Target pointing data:

↓

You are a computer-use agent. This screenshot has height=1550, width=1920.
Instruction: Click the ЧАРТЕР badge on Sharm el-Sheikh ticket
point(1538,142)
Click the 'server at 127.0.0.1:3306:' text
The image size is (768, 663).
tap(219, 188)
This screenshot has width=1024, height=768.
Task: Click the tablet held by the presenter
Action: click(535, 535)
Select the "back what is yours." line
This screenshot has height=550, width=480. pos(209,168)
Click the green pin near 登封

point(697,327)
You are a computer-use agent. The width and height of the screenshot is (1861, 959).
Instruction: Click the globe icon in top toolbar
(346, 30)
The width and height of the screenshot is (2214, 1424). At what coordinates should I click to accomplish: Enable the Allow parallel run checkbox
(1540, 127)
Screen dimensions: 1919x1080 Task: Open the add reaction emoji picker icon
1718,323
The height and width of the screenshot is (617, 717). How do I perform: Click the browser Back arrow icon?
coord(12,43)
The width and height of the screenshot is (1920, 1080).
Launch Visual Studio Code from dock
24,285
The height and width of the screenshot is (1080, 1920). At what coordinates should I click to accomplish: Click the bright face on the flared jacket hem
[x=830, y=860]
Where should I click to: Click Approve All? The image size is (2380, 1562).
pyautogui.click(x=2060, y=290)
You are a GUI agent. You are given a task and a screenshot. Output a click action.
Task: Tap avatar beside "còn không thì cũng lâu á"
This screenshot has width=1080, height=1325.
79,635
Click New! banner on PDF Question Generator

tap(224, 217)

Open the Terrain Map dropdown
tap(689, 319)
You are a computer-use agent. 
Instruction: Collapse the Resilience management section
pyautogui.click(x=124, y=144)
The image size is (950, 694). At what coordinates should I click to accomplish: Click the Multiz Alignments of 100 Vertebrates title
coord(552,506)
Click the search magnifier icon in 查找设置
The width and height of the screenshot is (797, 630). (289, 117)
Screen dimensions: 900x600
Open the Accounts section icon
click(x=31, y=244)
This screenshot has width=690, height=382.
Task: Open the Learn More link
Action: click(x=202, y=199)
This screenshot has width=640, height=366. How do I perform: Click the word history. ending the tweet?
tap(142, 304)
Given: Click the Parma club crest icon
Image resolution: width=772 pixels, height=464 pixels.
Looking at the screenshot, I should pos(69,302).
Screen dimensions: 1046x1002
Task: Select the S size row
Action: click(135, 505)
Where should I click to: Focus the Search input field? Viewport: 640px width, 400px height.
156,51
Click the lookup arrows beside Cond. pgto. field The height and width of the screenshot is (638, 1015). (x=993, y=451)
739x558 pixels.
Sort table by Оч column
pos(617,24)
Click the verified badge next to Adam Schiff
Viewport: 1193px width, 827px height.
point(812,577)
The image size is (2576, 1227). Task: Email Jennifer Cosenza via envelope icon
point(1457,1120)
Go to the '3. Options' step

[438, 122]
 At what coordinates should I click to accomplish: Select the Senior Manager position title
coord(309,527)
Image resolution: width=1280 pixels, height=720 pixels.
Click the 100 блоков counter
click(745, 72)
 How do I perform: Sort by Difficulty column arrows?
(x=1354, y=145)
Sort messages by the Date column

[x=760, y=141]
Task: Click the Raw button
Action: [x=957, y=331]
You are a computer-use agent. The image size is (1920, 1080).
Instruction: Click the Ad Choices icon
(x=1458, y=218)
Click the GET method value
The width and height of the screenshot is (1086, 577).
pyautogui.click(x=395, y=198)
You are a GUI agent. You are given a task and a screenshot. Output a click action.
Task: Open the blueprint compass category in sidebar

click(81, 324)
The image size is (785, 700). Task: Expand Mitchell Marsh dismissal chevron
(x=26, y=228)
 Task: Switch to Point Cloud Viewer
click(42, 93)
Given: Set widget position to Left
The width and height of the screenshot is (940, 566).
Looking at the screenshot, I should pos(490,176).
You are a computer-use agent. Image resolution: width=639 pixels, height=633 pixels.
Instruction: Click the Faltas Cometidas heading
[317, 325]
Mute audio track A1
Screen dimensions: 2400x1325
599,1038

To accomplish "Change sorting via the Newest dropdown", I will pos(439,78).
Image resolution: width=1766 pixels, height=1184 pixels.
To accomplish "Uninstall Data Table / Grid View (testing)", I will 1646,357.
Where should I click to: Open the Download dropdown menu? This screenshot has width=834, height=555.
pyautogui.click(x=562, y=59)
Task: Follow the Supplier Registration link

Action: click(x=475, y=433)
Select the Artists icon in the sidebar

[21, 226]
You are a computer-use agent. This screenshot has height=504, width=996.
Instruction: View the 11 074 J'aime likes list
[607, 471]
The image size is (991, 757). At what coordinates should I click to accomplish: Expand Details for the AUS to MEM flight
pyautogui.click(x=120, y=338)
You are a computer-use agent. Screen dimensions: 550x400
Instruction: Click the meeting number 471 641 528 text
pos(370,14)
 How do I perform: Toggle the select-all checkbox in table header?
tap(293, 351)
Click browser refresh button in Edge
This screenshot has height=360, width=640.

↑

§ What you need to do
Present every line of the records above as a Markdown table with two columns, Row and Line. Skip blank lines, and number the remaining lines in order under Row.

§ Finished answer
| Row | Line |
|---|---|
| 1 | You are a computer-use agent. This screenshot has height=1550, width=1920. |
| 2 | Instruction: Click the ЧАРТЕР badge on Sharm el-Sheikh ticket |
| 3 | point(1538,142) |
| 4 | Click the 'server at 127.0.0.1:3306:' text |
| 5 | The image size is (768, 663). |
| 6 | tap(219, 188) |
| 7 | This screenshot has width=1024, height=768. |
| 8 | Task: Click the tablet held by the presenter |
| 9 | Action: click(535, 535) |
| 10 | Select the "back what is yours." line |
| 11 | This screenshot has height=550, width=480. pos(209,168) |
| 12 | Click the green pin near 登封 |
| 13 | point(697,327) |
| 14 | You are a computer-use agent. The width and height of the screenshot is (1861, 959). |
| 15 | Instruction: Click the globe icon in top toolbar |
| 16 | (346, 30) |
| 17 | The width and height of the screenshot is (2214, 1424). At what coordinates should I click to accomplish: Enable the Allow parallel run checkbox |
| 18 | (1540, 127) |
| 19 | Screen dimensions: 1919x1080 Task: Open the add reaction emoji picker icon |
| 20 | 1718,323 |
| 21 | The height and width of the screenshot is (617, 717). How do I perform: Click the browser Back arrow icon? |
| 22 | coord(12,43) |
| 23 | The width and height of the screenshot is (1920, 1080). |
| 24 | Launch Visual Studio Code from dock |
| 25 | 24,285 |
| 26 | The height and width of the screenshot is (1080, 1920). At what coordinates should I click to accomplish: Click the bright face on the flared jacket hem |
| 27 | [x=830, y=860] |
| 28 | Where should I click to: Click Approve All? The image size is (2380, 1562). |
| 29 | pyautogui.click(x=2060, y=290) |
| 30 | You are a GUI agent. You are given a task and a screenshot. Output a click action. |
| 31 | Task: Tap avatar beside "còn không thì cũng lâu á" |
| 32 | This screenshot has width=1080, height=1325. |
| 33 | 79,635 |
| 34 | Click New! banner on PDF Question Generator |
| 35 | tap(224, 217) |
| 36 | Open the Terrain Map dropdown |
| 37 | tap(689, 319) |
| 38 | You are a computer-use agent.  |
| 39 | Instruction: Collapse the Resilience management section |
| 40 | pyautogui.click(x=124, y=144) |
| 41 | The image size is (950, 694). At what coordinates should I click to accomplish: Click the Multiz Alignments of 100 Vertebrates title |
| 42 | coord(552,506) |
| 43 | Click the search magnifier icon in 查找设置 |
| 44 | The width and height of the screenshot is (797, 630). (289, 117) |
| 45 | Screen dimensions: 900x600 |
| 46 | Open the Accounts section icon |
| 47 | click(x=31, y=244) |
| 48 | This screenshot has width=690, height=382. |
| 49 | Task: Open the Learn More link |
| 50 | Action: click(x=202, y=199) |
| 51 | This screenshot has width=640, height=366. How do I perform: Click the word history. ending the tweet? |
| 52 | tap(142, 304) |
| 53 | Given: Click the Parma club crest icon |
| 54 | Image resolution: width=772 pixels, height=464 pixels. |
| 55 | Looking at the screenshot, I should pos(69,302). |
| 56 | Screen dimensions: 1046x1002 |
| 57 | Task: Select the S size row |
| 58 | Action: click(135, 505) |
| 59 | Where should I click to: Focus the Search input field? Viewport: 640px width, 400px height. |
| 60 | 156,51 |
| 61 | Click the lookup arrows beside Cond. pgto. field The height and width of the screenshot is (638, 1015). (x=993, y=451) |
| 62 | 739x558 pixels. |
| 63 | Sort table by Оч column |
| 64 | pos(617,24) |
| 65 | Click the verified badge next to Adam Schiff |
| 66 | Viewport: 1193px width, 827px height. |
| 67 | point(812,577) |
| 68 | The image size is (2576, 1227). Task: Email Jennifer Cosenza via envelope icon |
| 69 | point(1457,1120) |
| 70 | Go to the '3. Options' step |
| 71 | [438, 122] |
| 72 |  At what coordinates should I click to accomplish: Select the Senior Manager position title |
| 73 | coord(309,527) |
| 74 | Image resolution: width=1280 pixels, height=720 pixels. |
| 75 | Click the 100 блоков counter |
| 76 | click(745, 72) |
| 77 |  How do I perform: Sort by Difficulty column arrows? |
| 78 | (x=1354, y=145) |
| 79 | Sort messages by the Date column |
| 80 | [x=760, y=141] |
| 81 | Task: Click the Raw button |
| 82 | Action: [x=957, y=331] |
| 83 | You are a computer-use agent. The image size is (1920, 1080). |
| 84 | Instruction: Click the Ad Choices icon |
| 85 | (x=1458, y=218) |
| 86 | Click the GET method value |
| 87 | The width and height of the screenshot is (1086, 577). |
| 88 | pyautogui.click(x=395, y=198) |
| 89 | You are a GUI agent. You are given a task and a screenshot. Output a click action. |
| 90 | Task: Open the blueprint compass category in sidebar |
| 91 | click(81, 324) |
| 92 | The image size is (785, 700). Task: Expand Mitchell Marsh dismissal chevron |
| 93 | (x=26, y=228) |
| 94 |  Task: Switch to Point Cloud Viewer |
| 95 | click(42, 93) |
| 96 | Given: Set widget position to Left |
| 97 | The width and height of the screenshot is (940, 566). |
| 98 | Looking at the screenshot, I should pos(490,176). |
| 99 | You are a computer-use agent. Image resolution: width=639 pixels, height=633 pixels. |
| 100 | Instruction: Click the Faltas Cometidas heading |
| 101 | [317, 325] |
| 102 | Mute audio track A1 |
| 103 | Screen dimensions: 2400x1325 |
| 104 | 599,1038 |
| 105 | To accomplish "Change sorting via the Newest dropdown", I will pos(439,78). |
| 106 | Image resolution: width=1766 pixels, height=1184 pixels. |
| 107 | To accomplish "Uninstall Data Table / Grid View (testing)", I will 1646,357. |
| 108 | Where should I click to: Open the Download dropdown menu? This screenshot has width=834, height=555. |
| 109 | pyautogui.click(x=562, y=59) |
| 110 | Task: Follow the Supplier Registration link |
| 111 | Action: click(x=475, y=433) |
| 112 | Select the Artists icon in the sidebar |
| 113 | [21, 226] |
| 114 | You are a computer-use agent. This screenshot has height=504, width=996. |
| 115 | Instruction: View the 11 074 J'aime likes list |
| 116 | [607, 471] |
| 117 | The image size is (991, 757). At what coordinates should I click to accomplish: Expand Details for the AUS to MEM flight |
| 118 | pyautogui.click(x=120, y=338) |
| 119 | You are a computer-use agent. Screen dimensions: 550x400 |
| 120 | Instruction: Click the meeting number 471 641 528 text |
| 121 | pos(370,14) |
| 122 |  How do I perform: Toggle the select-all checkbox in table header? |
| 123 | tap(293, 351) |
| 124 | Click browser refresh button in Edge |
| 125 | This screenshot has height=360, width=640. |